Instruction
Locate every row that contains the string "height" and copy each of those rows in full.

Material for the task
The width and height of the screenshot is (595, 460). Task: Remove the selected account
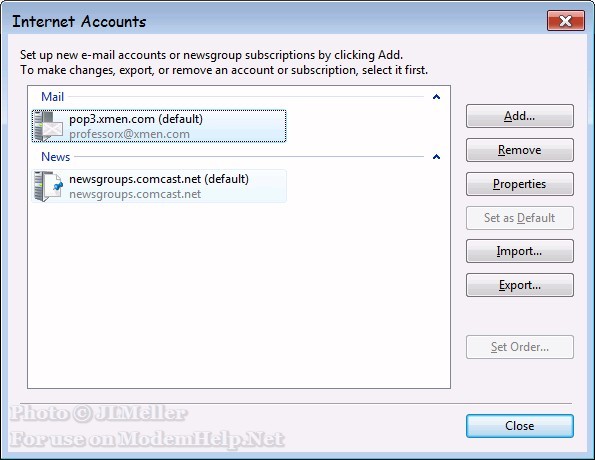(519, 150)
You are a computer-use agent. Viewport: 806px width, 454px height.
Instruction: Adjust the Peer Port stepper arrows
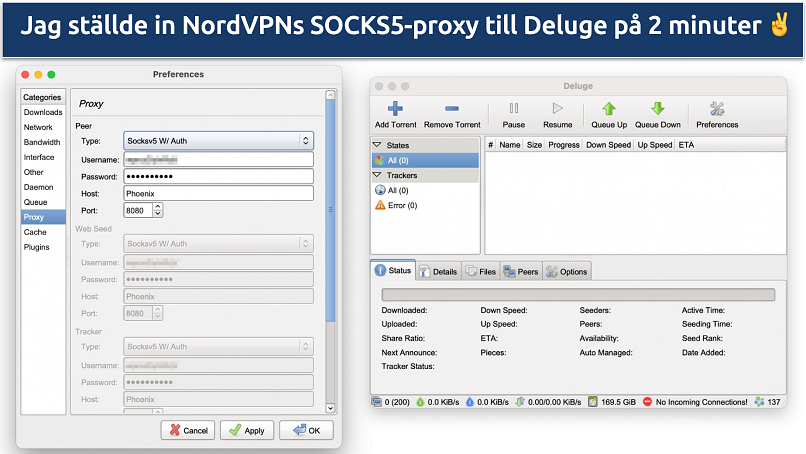158,211
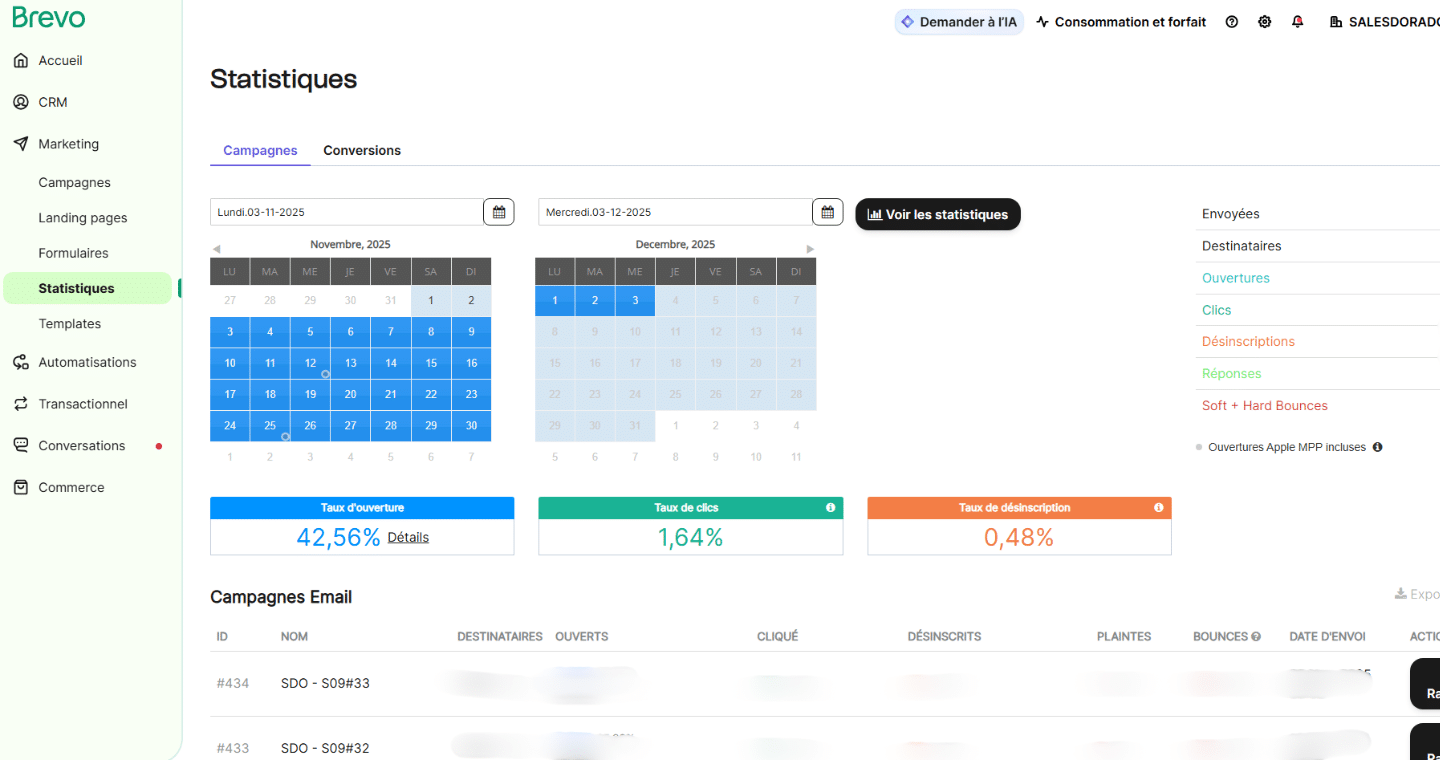Open Templates in the Marketing submenu
The width and height of the screenshot is (1440, 760).
(x=69, y=324)
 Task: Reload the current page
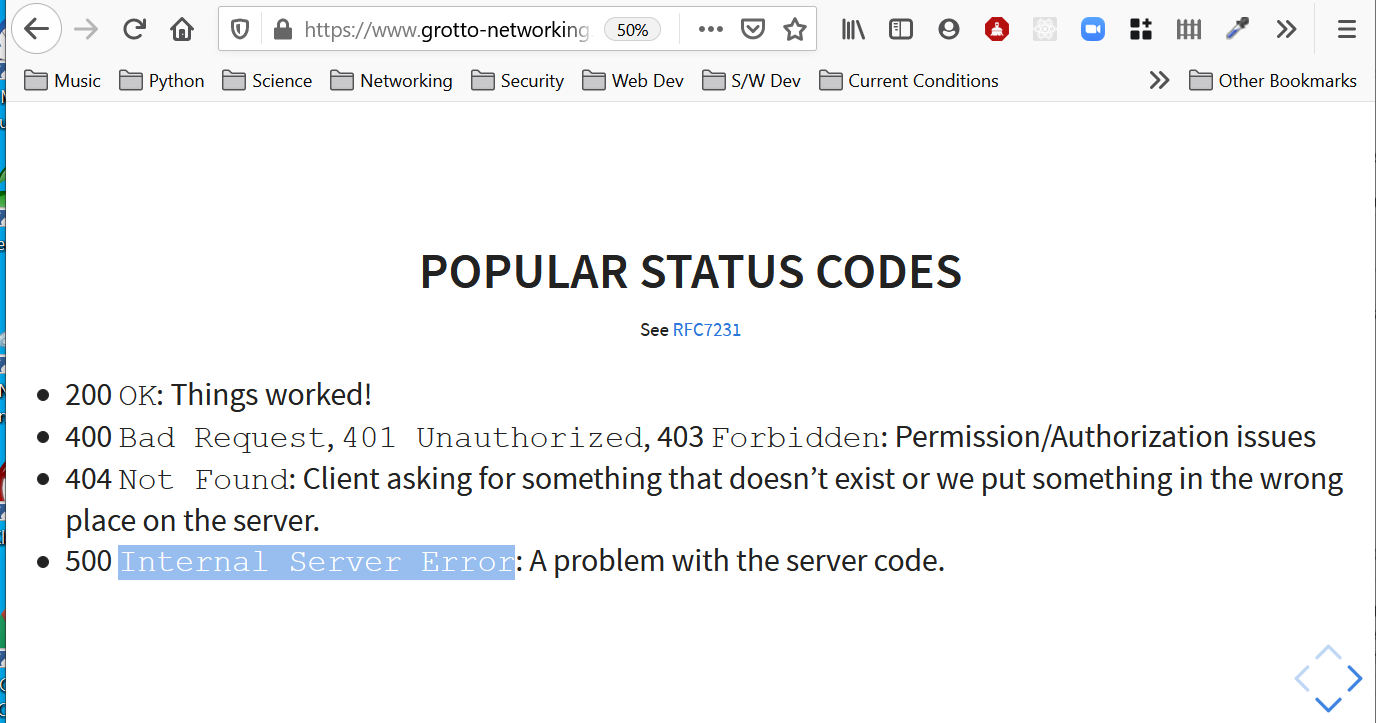tap(134, 30)
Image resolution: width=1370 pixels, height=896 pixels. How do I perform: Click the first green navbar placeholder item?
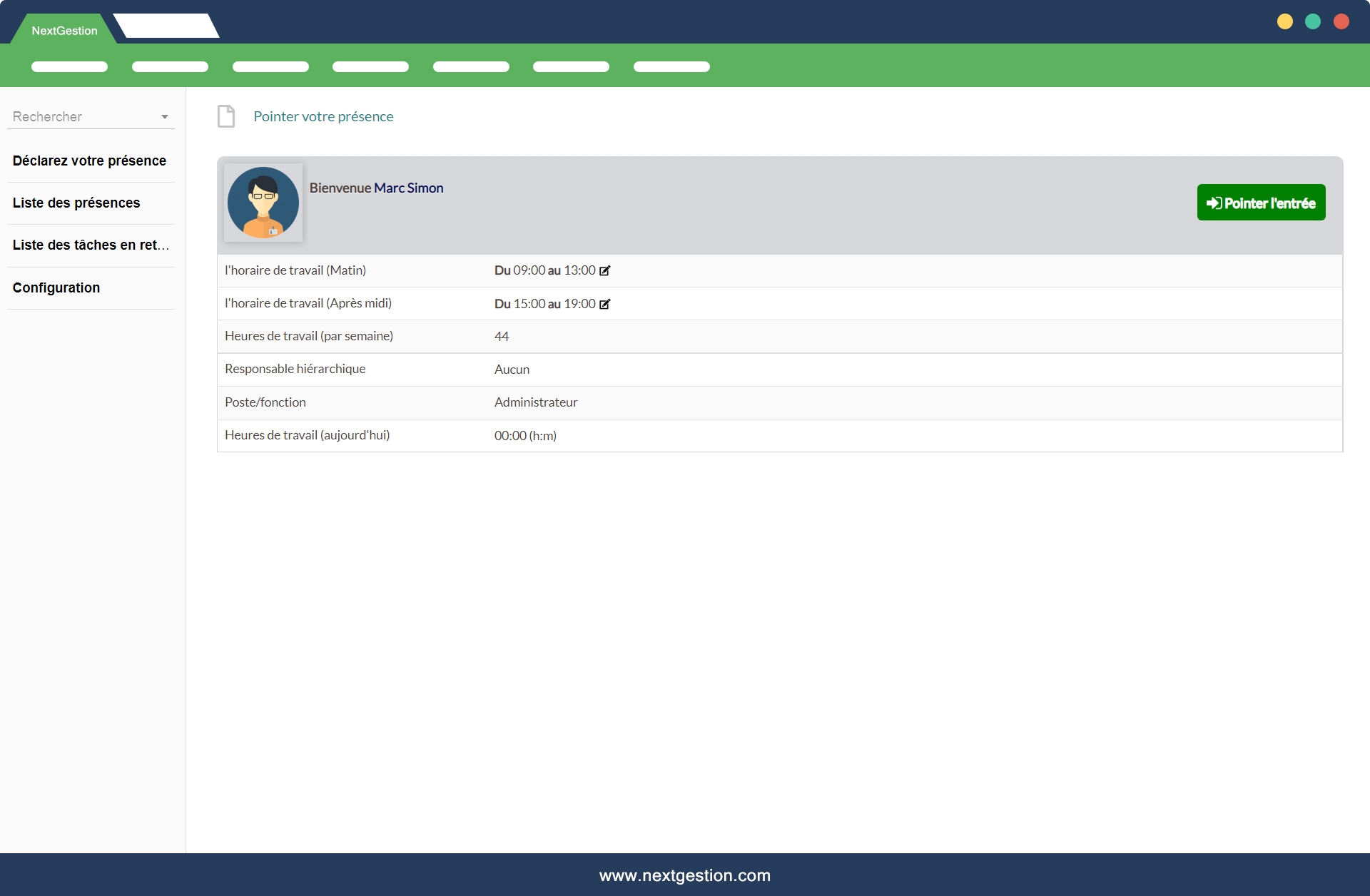click(x=69, y=67)
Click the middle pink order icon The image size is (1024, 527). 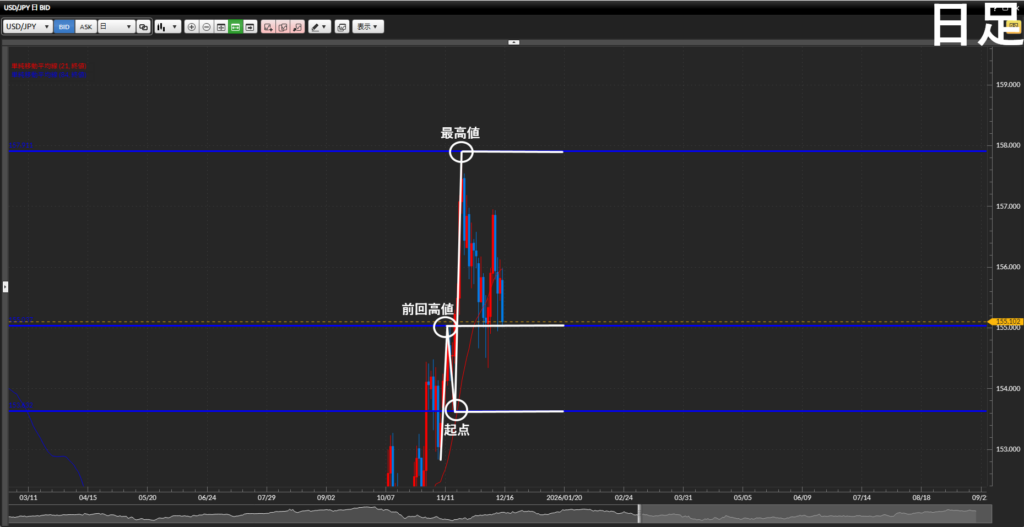(x=283, y=26)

Answer below
The width and height of the screenshot is (595, 460). Task: Remove the selected account
You are a computer-use agent. Viewport: 806px width, 454px height.
The width and height of the screenshot is (1440, 760).
Image resolution: width=1370 pixels, height=896 pixels. How do I perform: Click the first green navbar placeholder item?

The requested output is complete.